Talk

Safety of Large Language Models: training data attribution and efficient search

March 19, 16:00 (CLOUD)

The performance of Large Language Models (LLMs) is highly determined by their training data. Despite the proliferation of open-weight LLMs, both the access to LLM training data has remained limited and the scale of the data makes it all but inscrutable. Accessing and understanding this data is therefore essential for LLM’s reliability and security. This talk presents two complementary directions: scalable search and indexing of training datasets, and training data attribution—methods that estimate which sources may have influenced a model’s answer. We will discuss what these methods can and cannot reveal about the origins of model-generated information and show recent results from our work on indexing of Apertus training data.

Speaker

Anastasiia Kucherenko

Anastasiia Kucherenko is a postdoctoral researcher working on AI safety and security at HES-SO Valais-Wallis.
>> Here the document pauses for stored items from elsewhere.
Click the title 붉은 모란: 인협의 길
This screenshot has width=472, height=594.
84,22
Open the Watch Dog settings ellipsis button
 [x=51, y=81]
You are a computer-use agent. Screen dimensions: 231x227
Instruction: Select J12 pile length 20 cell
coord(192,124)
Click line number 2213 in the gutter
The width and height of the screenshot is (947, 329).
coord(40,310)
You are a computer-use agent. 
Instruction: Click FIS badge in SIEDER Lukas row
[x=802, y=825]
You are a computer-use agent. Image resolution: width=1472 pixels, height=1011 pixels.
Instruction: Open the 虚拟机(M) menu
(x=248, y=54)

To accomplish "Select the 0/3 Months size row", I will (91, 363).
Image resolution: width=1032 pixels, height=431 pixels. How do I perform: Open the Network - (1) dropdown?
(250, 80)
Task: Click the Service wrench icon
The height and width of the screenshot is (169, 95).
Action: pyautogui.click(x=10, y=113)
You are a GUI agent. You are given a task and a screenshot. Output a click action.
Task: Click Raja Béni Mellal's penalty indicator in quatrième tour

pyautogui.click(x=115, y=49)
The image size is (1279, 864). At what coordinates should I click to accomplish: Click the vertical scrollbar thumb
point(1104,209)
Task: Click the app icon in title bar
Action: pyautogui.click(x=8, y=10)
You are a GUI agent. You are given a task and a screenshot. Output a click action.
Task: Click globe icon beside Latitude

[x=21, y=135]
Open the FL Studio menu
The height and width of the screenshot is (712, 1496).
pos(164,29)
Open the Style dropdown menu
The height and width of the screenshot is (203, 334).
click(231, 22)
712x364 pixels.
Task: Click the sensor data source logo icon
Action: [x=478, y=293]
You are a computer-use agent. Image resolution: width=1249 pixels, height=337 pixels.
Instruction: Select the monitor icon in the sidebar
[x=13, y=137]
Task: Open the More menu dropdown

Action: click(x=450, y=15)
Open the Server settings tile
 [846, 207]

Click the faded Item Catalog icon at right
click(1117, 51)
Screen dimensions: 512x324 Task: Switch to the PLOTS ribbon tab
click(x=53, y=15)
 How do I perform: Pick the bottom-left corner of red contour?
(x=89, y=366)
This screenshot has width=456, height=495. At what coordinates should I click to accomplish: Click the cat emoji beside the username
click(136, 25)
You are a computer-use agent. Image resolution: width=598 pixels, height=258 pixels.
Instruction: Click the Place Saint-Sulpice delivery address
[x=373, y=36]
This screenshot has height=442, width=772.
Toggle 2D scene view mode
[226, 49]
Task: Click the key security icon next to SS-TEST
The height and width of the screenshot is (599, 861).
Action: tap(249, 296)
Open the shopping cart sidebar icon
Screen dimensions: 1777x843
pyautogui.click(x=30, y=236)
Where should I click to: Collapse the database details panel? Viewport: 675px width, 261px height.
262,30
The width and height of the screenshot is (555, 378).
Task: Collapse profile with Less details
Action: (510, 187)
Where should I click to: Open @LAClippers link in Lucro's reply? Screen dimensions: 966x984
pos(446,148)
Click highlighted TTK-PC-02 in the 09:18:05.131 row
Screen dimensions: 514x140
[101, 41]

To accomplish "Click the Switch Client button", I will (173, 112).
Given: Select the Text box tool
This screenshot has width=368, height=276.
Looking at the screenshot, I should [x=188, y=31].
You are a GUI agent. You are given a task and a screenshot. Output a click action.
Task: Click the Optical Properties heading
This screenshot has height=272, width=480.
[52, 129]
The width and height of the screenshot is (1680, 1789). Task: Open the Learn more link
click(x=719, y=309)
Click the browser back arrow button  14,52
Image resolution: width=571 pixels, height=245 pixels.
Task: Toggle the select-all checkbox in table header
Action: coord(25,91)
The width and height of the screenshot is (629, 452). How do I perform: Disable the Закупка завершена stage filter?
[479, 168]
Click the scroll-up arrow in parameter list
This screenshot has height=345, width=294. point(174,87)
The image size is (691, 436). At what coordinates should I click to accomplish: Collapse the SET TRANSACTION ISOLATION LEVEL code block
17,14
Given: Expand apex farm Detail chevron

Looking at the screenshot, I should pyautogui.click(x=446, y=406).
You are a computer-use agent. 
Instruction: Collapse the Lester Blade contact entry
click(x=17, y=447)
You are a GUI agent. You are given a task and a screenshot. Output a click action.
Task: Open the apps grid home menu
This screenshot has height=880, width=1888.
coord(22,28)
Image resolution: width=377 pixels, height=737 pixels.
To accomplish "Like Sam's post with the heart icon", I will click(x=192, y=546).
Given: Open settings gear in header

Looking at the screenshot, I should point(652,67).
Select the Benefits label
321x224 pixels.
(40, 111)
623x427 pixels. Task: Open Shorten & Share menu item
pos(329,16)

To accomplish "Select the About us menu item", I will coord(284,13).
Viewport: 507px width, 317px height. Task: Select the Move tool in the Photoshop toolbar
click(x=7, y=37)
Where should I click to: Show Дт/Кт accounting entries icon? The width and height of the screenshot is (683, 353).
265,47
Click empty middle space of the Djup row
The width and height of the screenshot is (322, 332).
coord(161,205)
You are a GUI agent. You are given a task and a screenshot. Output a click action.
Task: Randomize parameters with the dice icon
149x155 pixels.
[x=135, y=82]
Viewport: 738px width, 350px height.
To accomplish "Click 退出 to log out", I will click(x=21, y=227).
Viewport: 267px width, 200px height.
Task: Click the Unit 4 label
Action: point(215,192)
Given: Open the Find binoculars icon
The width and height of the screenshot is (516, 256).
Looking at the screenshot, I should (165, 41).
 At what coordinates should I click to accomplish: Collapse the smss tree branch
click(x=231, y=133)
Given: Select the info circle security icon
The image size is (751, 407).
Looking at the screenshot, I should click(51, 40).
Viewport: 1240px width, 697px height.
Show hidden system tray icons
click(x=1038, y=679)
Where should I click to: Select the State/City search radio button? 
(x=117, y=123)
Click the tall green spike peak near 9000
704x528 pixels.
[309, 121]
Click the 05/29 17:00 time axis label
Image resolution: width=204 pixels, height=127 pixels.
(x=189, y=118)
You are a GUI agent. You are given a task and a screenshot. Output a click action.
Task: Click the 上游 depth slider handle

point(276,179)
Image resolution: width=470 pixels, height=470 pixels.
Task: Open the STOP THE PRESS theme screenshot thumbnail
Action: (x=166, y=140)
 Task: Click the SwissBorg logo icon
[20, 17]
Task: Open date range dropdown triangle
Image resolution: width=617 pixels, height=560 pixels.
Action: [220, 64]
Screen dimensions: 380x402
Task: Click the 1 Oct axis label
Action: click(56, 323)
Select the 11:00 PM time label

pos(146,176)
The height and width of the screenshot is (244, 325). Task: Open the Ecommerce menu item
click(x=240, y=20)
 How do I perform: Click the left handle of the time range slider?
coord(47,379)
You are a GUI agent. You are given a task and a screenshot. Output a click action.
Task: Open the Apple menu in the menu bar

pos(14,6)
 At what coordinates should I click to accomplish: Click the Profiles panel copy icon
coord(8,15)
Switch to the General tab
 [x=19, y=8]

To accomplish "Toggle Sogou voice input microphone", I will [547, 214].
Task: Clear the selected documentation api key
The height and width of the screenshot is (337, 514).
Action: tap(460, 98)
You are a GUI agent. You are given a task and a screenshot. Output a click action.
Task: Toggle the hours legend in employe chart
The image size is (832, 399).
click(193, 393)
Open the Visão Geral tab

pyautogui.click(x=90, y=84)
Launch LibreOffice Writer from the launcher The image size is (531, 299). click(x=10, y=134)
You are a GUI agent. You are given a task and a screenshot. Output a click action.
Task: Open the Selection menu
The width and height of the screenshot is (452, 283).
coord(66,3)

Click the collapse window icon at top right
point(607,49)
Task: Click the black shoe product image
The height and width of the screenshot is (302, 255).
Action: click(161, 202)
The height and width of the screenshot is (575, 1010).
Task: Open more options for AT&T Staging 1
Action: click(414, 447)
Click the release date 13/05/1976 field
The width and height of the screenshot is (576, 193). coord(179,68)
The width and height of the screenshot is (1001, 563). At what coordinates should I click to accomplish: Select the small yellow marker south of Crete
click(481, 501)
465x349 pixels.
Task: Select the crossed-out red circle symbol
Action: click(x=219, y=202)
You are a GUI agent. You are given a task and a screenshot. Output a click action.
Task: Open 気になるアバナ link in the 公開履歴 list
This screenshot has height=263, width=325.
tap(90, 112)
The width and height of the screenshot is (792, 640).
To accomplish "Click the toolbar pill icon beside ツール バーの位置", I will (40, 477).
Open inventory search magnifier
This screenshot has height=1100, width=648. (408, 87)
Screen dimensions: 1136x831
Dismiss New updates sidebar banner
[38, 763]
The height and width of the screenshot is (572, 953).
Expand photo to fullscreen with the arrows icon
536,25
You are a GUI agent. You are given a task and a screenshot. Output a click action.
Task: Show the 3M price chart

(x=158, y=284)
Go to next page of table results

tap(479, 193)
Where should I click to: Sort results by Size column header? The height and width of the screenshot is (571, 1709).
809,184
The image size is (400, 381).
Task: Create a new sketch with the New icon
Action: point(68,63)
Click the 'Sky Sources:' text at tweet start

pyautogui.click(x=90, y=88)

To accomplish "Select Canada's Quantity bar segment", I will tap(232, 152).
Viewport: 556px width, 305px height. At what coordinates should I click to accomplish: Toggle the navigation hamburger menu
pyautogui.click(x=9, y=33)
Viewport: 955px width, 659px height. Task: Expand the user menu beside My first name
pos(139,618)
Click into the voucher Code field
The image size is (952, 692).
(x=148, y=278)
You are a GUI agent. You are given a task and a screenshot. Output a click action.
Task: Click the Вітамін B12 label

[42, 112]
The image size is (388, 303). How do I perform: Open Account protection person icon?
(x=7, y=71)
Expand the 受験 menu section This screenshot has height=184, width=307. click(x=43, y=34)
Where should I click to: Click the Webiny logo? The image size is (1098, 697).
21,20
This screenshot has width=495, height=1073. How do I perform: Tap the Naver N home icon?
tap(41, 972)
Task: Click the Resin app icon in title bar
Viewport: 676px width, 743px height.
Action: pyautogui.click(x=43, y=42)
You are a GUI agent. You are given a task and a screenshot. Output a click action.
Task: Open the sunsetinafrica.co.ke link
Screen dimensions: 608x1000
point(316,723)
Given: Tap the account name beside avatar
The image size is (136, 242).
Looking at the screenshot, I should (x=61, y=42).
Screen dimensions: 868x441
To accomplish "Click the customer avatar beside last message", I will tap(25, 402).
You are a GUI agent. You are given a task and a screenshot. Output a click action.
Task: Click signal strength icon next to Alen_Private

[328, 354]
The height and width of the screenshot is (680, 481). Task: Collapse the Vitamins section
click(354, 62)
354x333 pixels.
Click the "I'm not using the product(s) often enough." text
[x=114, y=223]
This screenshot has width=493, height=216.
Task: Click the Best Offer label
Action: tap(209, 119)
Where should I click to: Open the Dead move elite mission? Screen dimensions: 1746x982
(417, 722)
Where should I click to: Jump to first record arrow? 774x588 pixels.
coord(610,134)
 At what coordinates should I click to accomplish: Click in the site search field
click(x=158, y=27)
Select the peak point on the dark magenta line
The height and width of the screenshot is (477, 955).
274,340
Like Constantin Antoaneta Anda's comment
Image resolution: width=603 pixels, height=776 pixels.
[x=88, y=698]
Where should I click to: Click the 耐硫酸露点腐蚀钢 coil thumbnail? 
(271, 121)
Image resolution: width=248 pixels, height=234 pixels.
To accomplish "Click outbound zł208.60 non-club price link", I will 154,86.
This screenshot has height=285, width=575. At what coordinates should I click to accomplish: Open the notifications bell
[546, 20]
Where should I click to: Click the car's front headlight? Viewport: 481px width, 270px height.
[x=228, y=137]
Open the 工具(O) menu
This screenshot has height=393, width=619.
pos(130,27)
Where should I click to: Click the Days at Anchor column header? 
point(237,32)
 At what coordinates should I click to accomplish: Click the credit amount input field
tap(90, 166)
She holds a PhD in Computer Science from EPFL, where her research focused on the security and privacy of distributed systems. She also completed cryptography internships at Microsoft Research (Redmond, USA) and the Institute of Science and Technology Austria.

Currently, her focus is LLM safety, training data attribution, and adversarial robustness in generative AI systems. She is part of the safety team for Apertus, Switzerland's open-source large language model, and works in close collaboration with the Swiss Cyber Defense Campus.